* **Excerpted text**:
◆ ◆ ◆ ◆ ◆ ◆ ◆

The walls, stripped of polka dots, are now white, and the purposeful cacophony of Marines preparing jets for flight has dulled to a slightly melancholy hum inside the headquarters of the Moonlighters at Marine Corps Air Station Beaufort.

The squadron's dozen two-seater F/A-18 Hornet jets are gone, as are about half the Marines as Marine All-Weather Fighter Attack Squadron 332 prepares for deactivation at the end of the month, taking the air station down to six Hornet squadrons as the Corps spreads out its planes and people.

But especially to the Marines who call themselves Moonlighters, VMFA(AW)-332 isn't just any squadron -- it's a close-knit family that faced the rigors of Iraq and whose proficiency in performance there won it national recognition as a fighter squadron.

"The bond the Marines have is what makes us better than the rest," said Chief Warrant Officer Mario Valle, who heads up maintenance and has been with the squadron since May 2004. "When they chose us to be deactivated ... the Marines understood, but we don't feel it's fair they chose us. They voted us VMFA of the year."

At the end of 2005, base officials announced the squadron, which was commissioned in 1943 in Cherry Point, N.C., and has been stationed in Beaufort since 1993, would be decommissioned forever. But Marine officials later decided to place the squadron in "cadre status," a type of hold, until the new fighter jet, the Joint Strike Fighter, comes on line in about five years.

For now, almost two-thirds of current Moonlighters are transferring to different units in Beaufort, while the squadron lies in wait to rise up again with the new plane, when a new crop of aircraft crew and pilots will take over.

TO IRAQ AND BACK

Many Marines came to the Moonlighters to prepare for a seven-month deployment to Camp Al Asad, Iraq, from July 2005 to February 2006, just as Staff Sgt. Michael Casazzas did.

"Everyone came together at the right time," said Casazzas, who supervises checking all flight safety equipment. "It set the bar high -- extremely high."

The Moonlighters supported ground troops from the air and helped provide security for Iraq's western border and for historic public events, such as elections in December 2005. During the deployment, the Moonlighters flew more than 2,500 combat missions with more than 6,000 mishap-free flight hours and dropped more than 160,000 pounds of ordnance. Though pilots and weapons systems officers come back with the awesome airborne footage of bombings, they are quick to recognize the dozens more Marines stuck on the ground who make the flight possible. For every hour of flight, it takes almost 15 hours of maintenance and behind-the-scenes work, Casazzas said.

"We always had the jets we needed 24 hours a day," operations officer Maj. Dave "Frek" Phillippi said. "It was a phenomenal effort. We got the engine firing on all cylinders."

BACK TO REALITY

Squadron commanding officer Lt. Col. Samuel Kirby came to the Moonlighters in April with one mission -- to put them down.

◆ ◆ ◆ ◆ ◆ ◆ ◆

* **Records for locating displayed items**:

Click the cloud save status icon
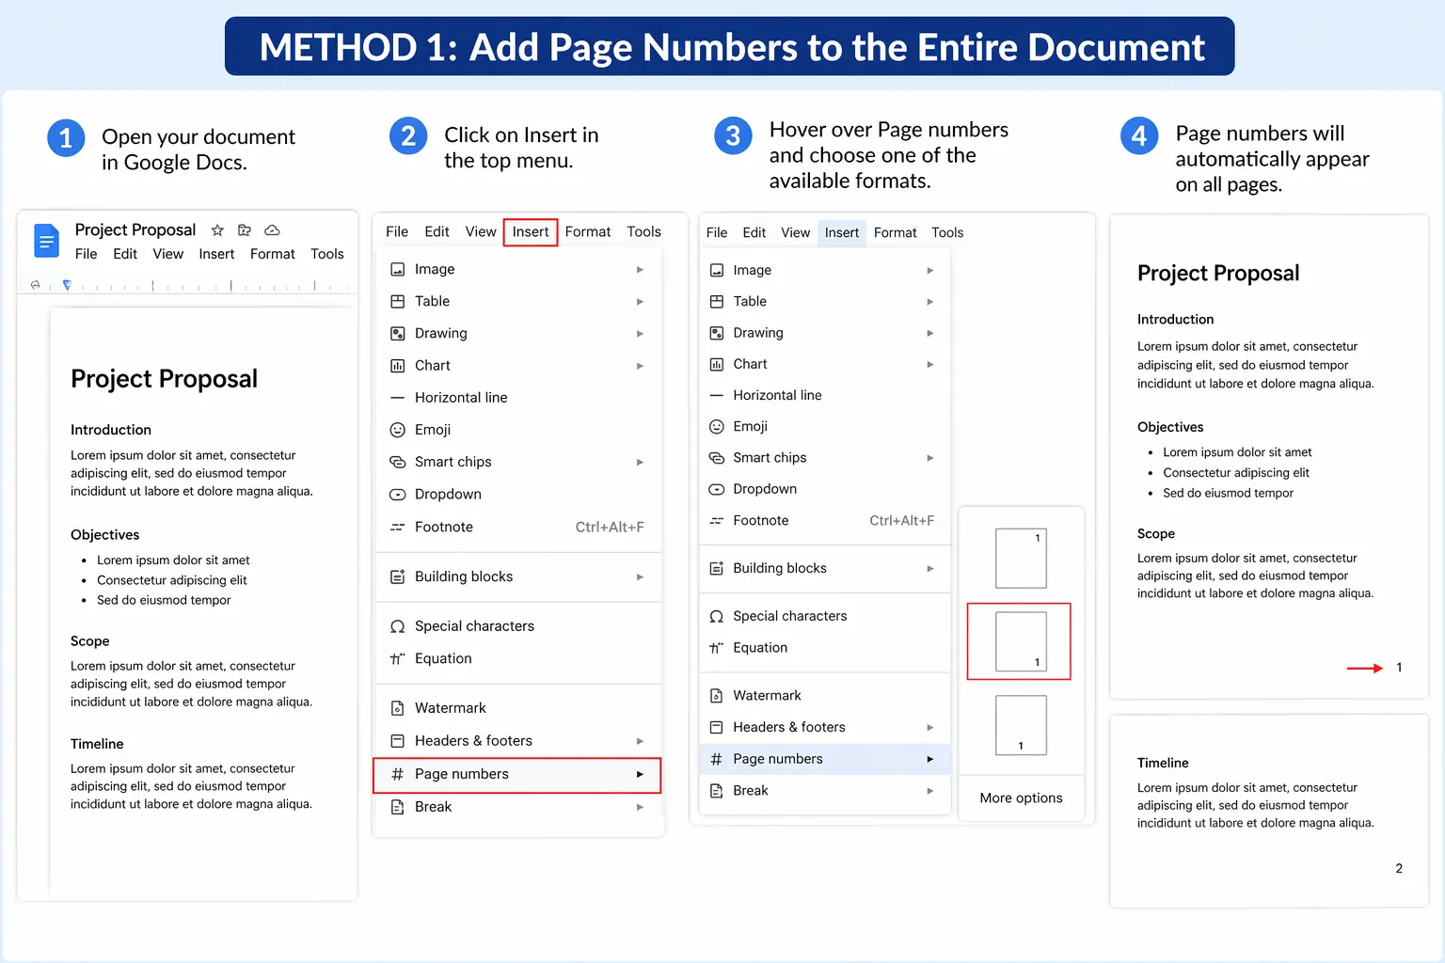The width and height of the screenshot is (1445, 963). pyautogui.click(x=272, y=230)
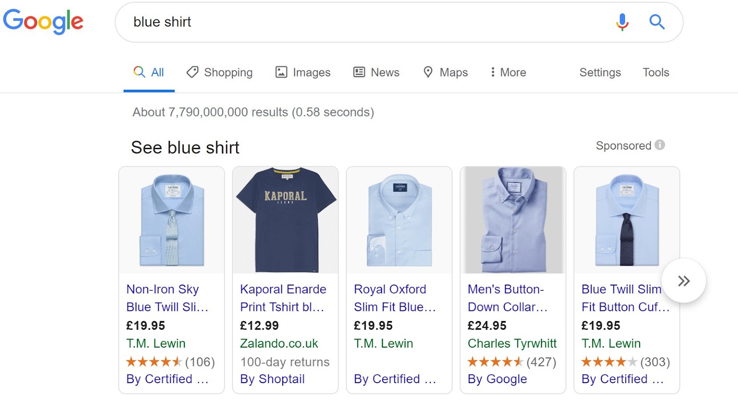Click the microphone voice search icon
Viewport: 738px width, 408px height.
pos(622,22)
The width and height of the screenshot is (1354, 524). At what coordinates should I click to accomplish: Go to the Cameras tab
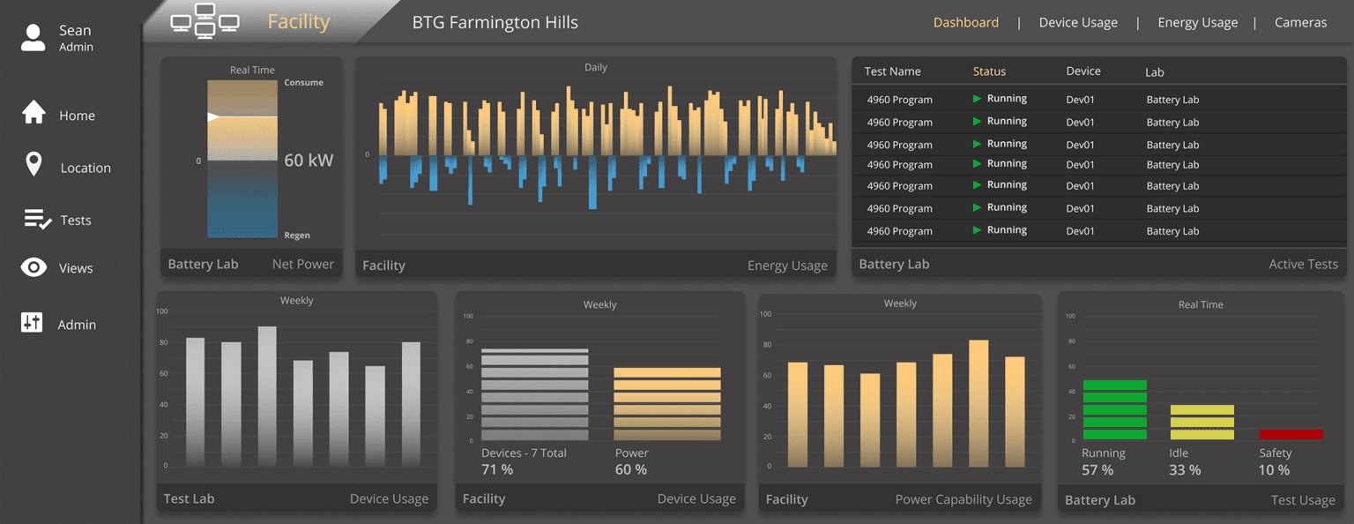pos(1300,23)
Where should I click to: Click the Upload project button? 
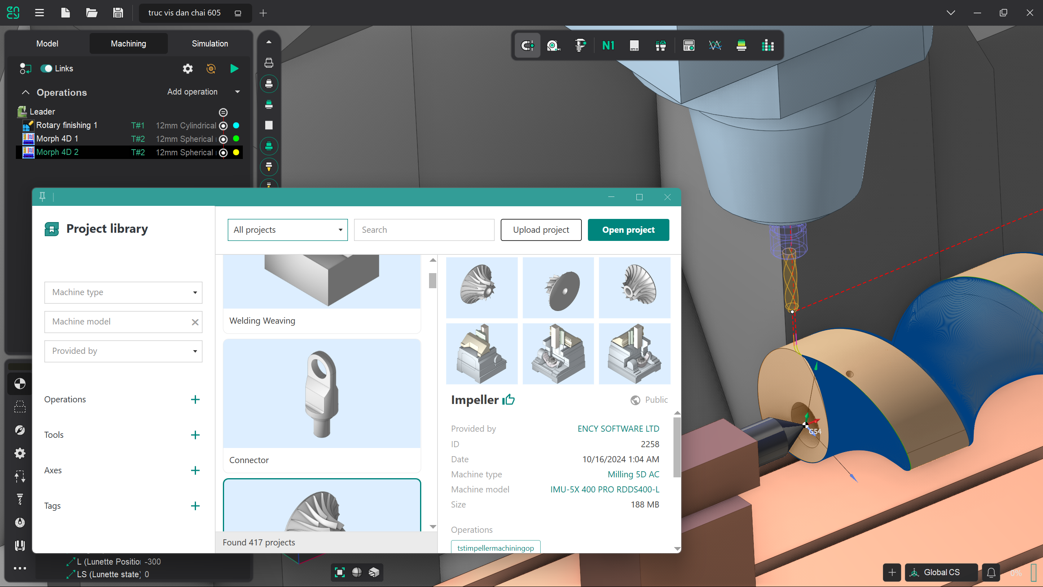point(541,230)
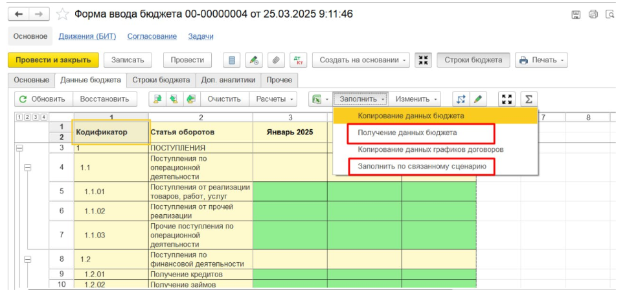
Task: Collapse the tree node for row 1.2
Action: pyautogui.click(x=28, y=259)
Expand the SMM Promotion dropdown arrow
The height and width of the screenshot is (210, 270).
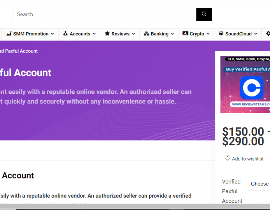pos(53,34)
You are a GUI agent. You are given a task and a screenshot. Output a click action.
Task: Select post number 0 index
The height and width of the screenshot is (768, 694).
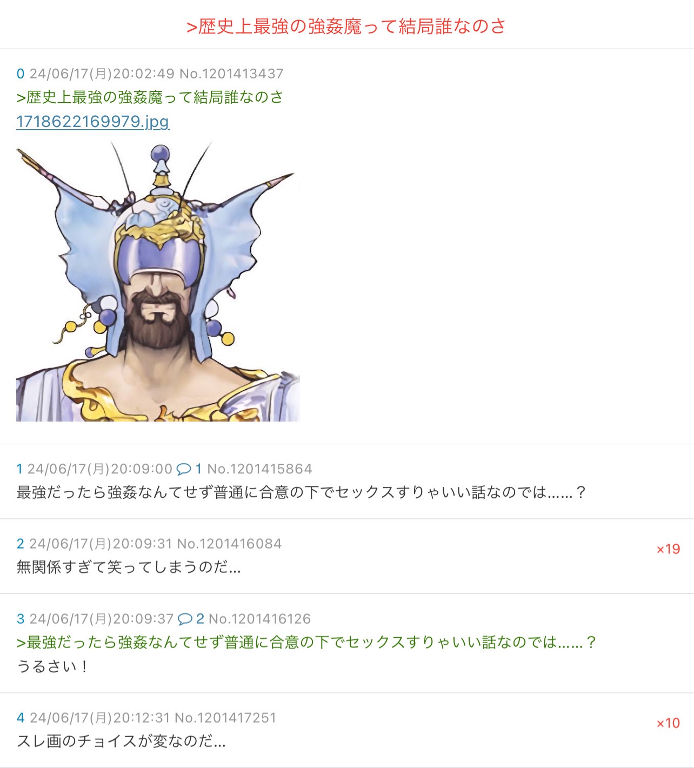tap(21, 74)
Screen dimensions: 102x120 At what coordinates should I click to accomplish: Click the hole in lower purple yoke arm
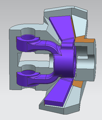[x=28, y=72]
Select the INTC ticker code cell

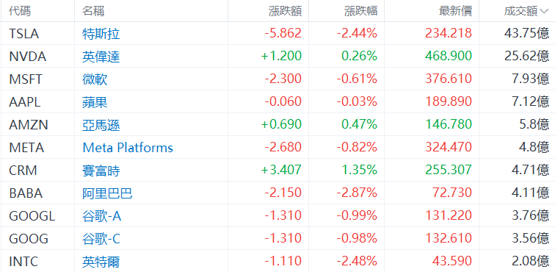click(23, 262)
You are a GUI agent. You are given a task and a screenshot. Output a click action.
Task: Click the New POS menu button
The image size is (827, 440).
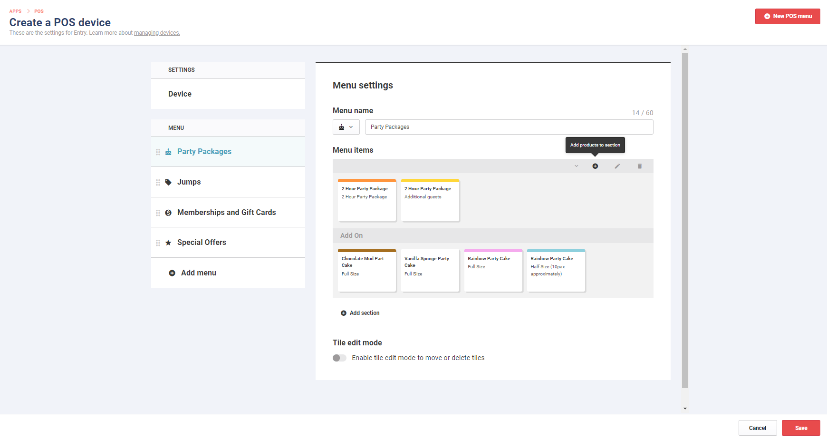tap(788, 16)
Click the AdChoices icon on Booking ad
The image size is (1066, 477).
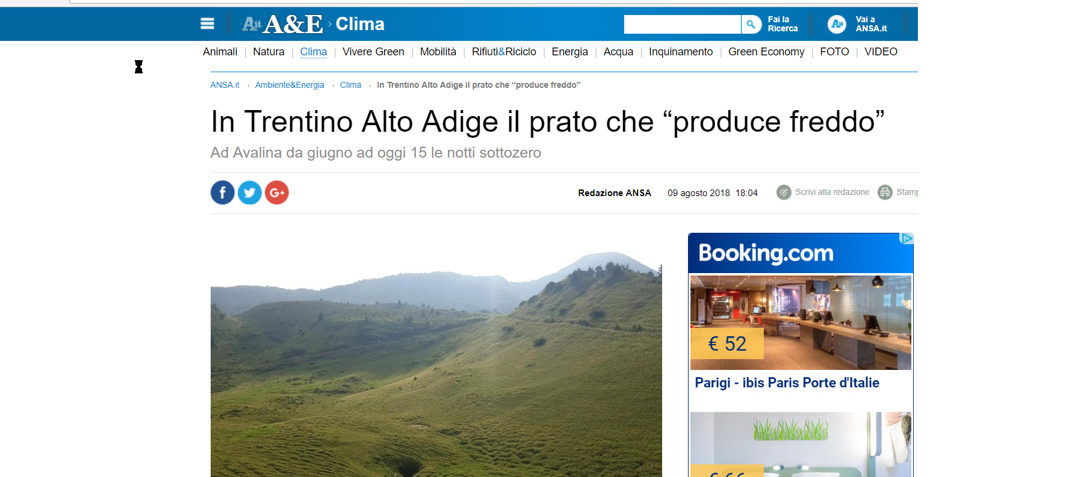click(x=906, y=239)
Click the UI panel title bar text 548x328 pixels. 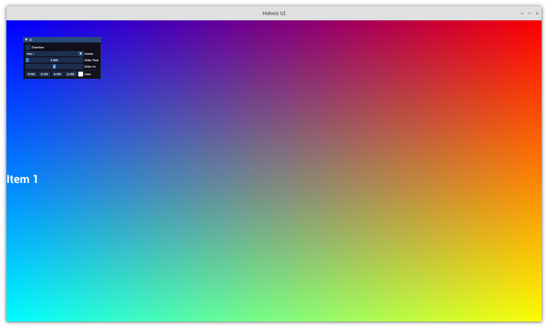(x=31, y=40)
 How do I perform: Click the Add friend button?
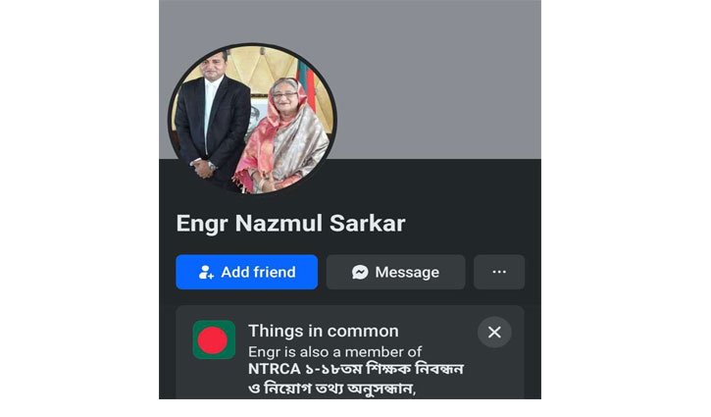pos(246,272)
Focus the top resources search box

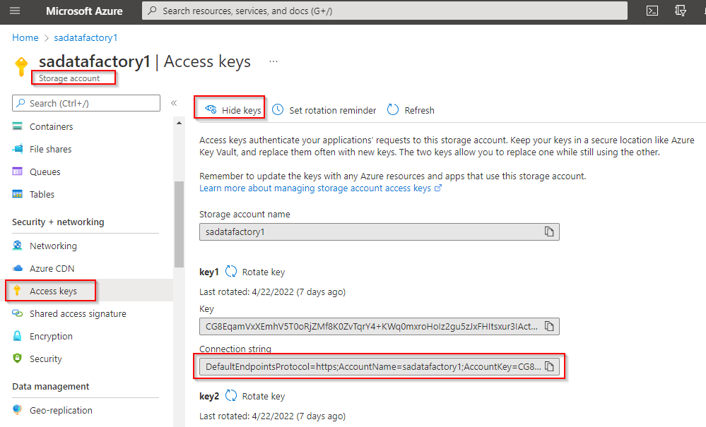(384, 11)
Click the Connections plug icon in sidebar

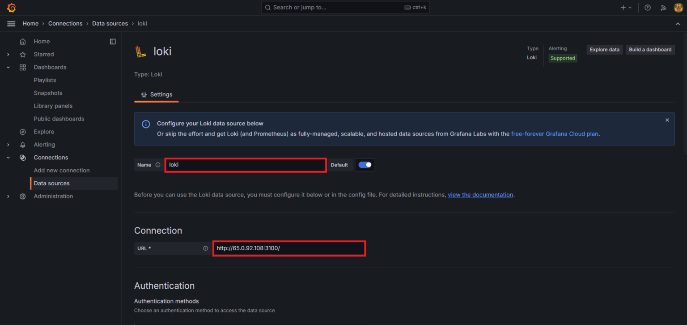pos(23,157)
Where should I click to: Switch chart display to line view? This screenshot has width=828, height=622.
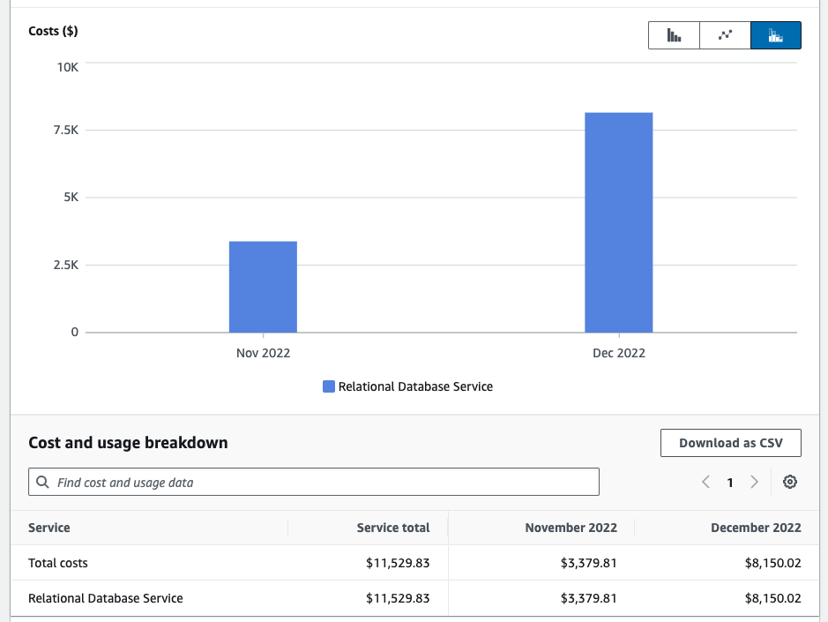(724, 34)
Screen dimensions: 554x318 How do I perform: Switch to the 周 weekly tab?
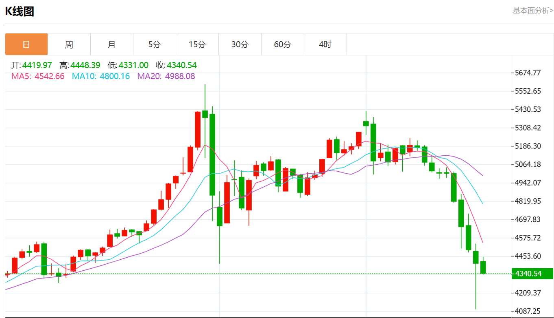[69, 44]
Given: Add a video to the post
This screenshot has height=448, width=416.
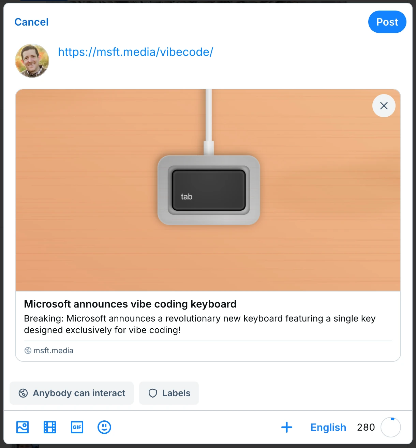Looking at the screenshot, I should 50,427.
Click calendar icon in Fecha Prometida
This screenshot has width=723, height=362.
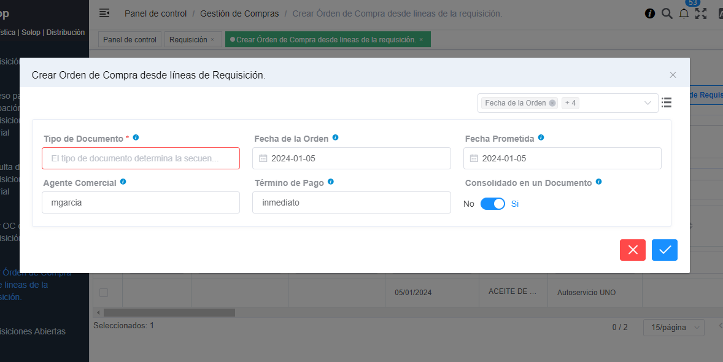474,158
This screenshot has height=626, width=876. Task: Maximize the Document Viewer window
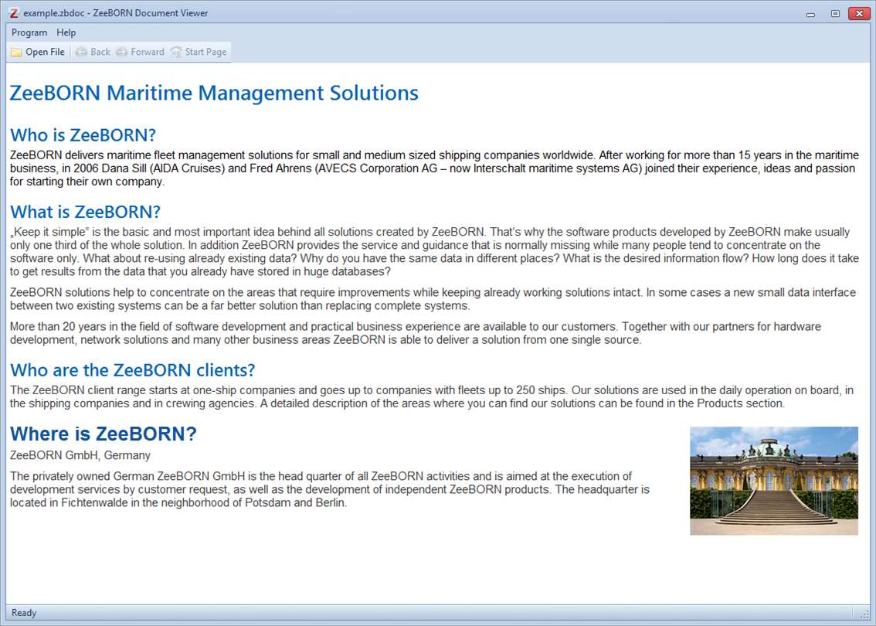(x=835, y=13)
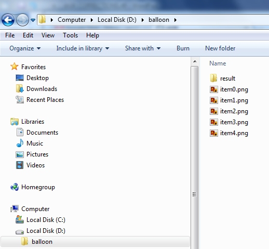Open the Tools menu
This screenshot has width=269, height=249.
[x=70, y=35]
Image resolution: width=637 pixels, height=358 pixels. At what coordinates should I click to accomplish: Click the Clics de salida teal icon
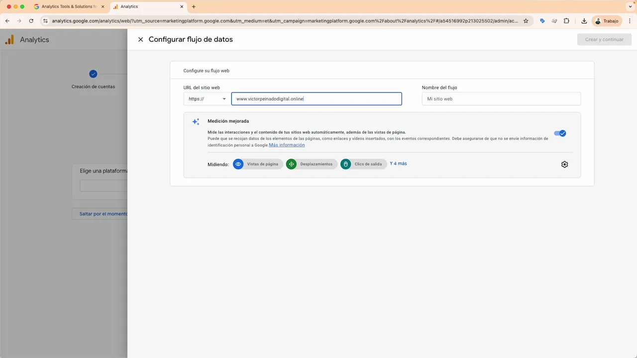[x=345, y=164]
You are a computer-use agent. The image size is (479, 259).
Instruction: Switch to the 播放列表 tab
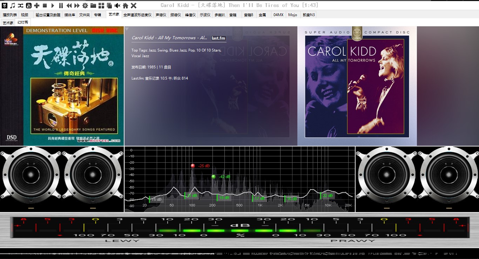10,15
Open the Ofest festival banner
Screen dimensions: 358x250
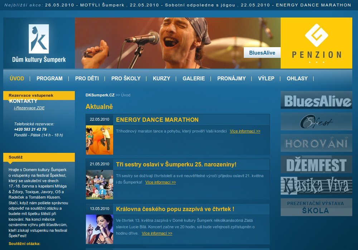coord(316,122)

◆ ◆ ◆ ◆ ◆ ◆ ◆

* **Parts of the exercise**:
a) Identify every person whom the article on the Moonlighters squadron names, giving each person's rank as the article states it.
b) Continue the article on the Moonlighters squadron from the point at which it stops.
These data are not required for any of the work.

* **In response**:
a)
- Chief Warrant Officer Mario Valle
- Staff Sgt. Michael Casazzas
- Maj. Dave "Frek" Phillippi
- Lt. Col. Samuel Kirby

b)
"I walked into this squadron, and they were absolutely on a crest. They were extremely tight," he said, sitting behind his desk with his office door open because there is no longer enough noise outside to drown out conversation. "I knew I wasn't the CO with them in Iraq, and there's an intimacy because of that, but I had a mission. I told them that this isn't as glamorous a mission. I tried to foster and keep that tightness in Iraq but wanted to keep the mission" of shutting down the squadron.

Even with a mass exodus of squadron members after the holidays, Kirby said he's proud of how the remaining ones have stayed focused on the mundane details of accounting for and transferring people and equipment elsewhere.

During the last week of flight operations at the end of February, there were only 115 Moonlighters remaining out of the squadron's deployment strength of 240 Marines.

The Moonlighters no longer have any Hornets on their hands, but a jet decorated in Moonlighter lore remains as a spare at another Beaufort-based squadron for deactivation ceremonies. The markings include a ring of polka dots on the nose, a leftover from when the squadron's name was the "Polkadots" in the 1950s before changing to "Moonlighters" in the 1960s.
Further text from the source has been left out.